May 2020

Hard to believe it has been a whole year since we picked up these two mischief-makers. They have certainly brightened our lives for the past twelve months and I’m so glad we got them in 2019. In 2020 it would have been impossible to jump in the car and drive across four provinces just to collect “free” kittens.  Another change in our “normal.”

May 2019

As we head into “after lockdown,” I’m reflecting on what has encouraged me during these past weeks. The calico cats are high on the list, as is my dh, my neighbours and my church — even though services have been virtual instead of in-person.

I’m also grateful to my local newspaper. When everything else stopped, my Victoria Times-Colonist arrived at the end of the driveway six days a week.
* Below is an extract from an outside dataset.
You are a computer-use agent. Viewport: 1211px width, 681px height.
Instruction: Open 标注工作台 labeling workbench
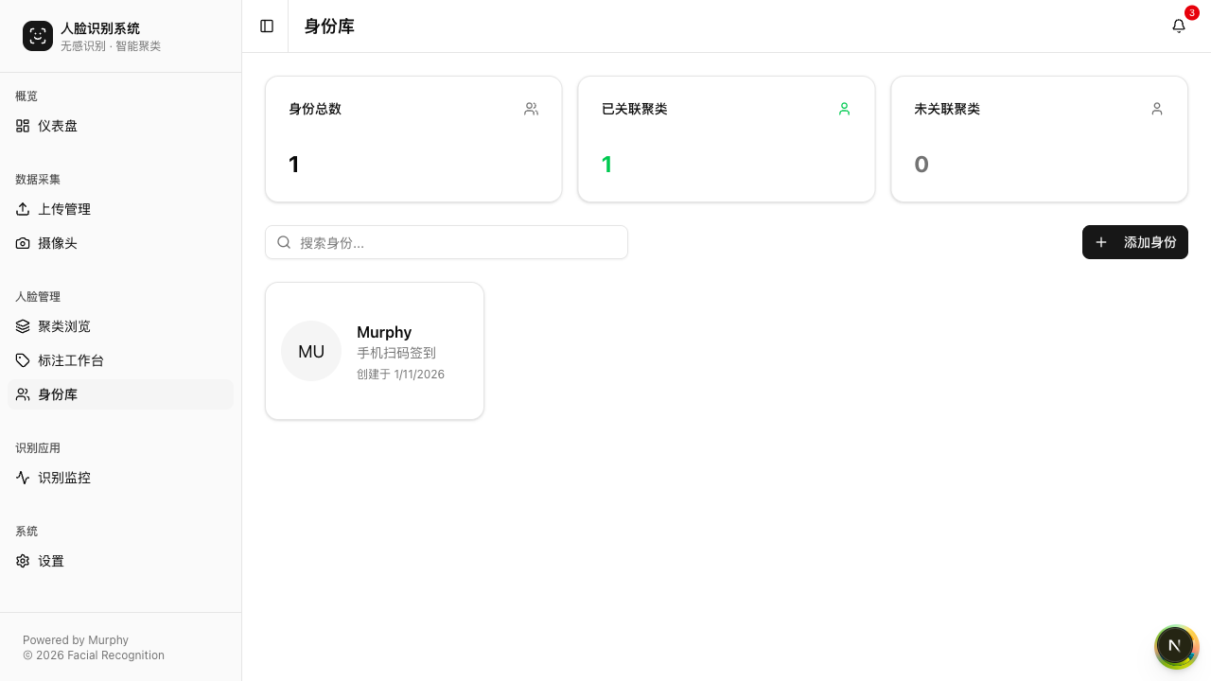pyautogui.click(x=71, y=360)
I read it over breakfast before confronting a day that was weird and uncomfortable. The T-C, as we like to call it, kept me in touch with my neighbourhood. It told me what was open and what was closed. It published the daily epidemic figures. It published letters to the editor, just like before. It carried the funnies and syndicated columns to remind us of how life used to be.
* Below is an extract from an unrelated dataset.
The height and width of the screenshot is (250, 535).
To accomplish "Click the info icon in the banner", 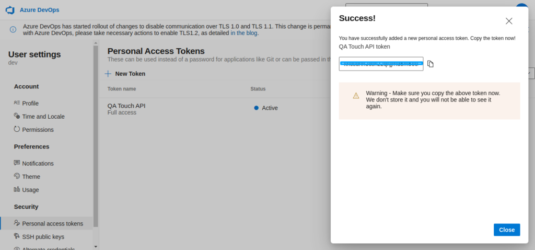I will [13, 29].
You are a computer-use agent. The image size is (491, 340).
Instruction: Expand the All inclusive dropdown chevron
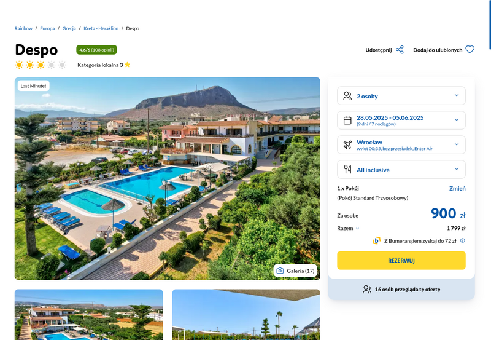coord(457,169)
Finally, the newspaper spearheaded a “Rapid Relief Fund,” raising over a million dollars in two days for distribution to those in need in our community. Over  time they raised six million dollars for food banks, housing, kids charities, seniors needs, and anyone struggling just to get by. It was a wonderful effort, strongly supported by large and small donors throughout the area. In an age when printed newspapers are considered a relic of the past, our local paper glued us together in a way no on-line service could. When I read the paper, I was reading about my neighbourhood.
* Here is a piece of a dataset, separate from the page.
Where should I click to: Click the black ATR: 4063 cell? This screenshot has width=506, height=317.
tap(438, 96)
I confess, I do like a newspaper. Heck, I even subscribe to the weekly from my old home town. The news there consists largely of who had the highest score at bridge or euchre and where all the church suppers are located. I just renewed for three years. This paper speaks to me of daily life in a small town. Births, deaths, marriages, anniversaries — they are all recorded and they connect us, one neighbour to another, kind of like extended family.

I may have a bias toward the printed paper. My great-grandfather was a newspaper man. I never met him but I have an old trunk that comes from him. It’s little more than a box, really and was how he ordered paper. It is big enough to contain  10 reams, or one bale of printers paper. It is a wooden box with a hinged lid, a lockable clasp, leather handles on both ends and is covered in very thin leather. It always makes me smile.

When I was a child it was used as a dress-up box, and it lived in my closet. After I left home, it became a treasure chest for my nieces.  Then they too grew up and the old chest came to live in my new home. Since I’ve no need for a dress up box, I now use it to store paper. I have a sense of rightness that the old battered box has come full circle.

Now, as we come out of lockdown and the world is opening up, I tip my hat to the local newspapers who kept folks connected with their home town, who lifted our spirits and still keep working to make sense of the world we live in.

What about you, dear reader? Do you read your hometown paper? Do you prefer your news on-line?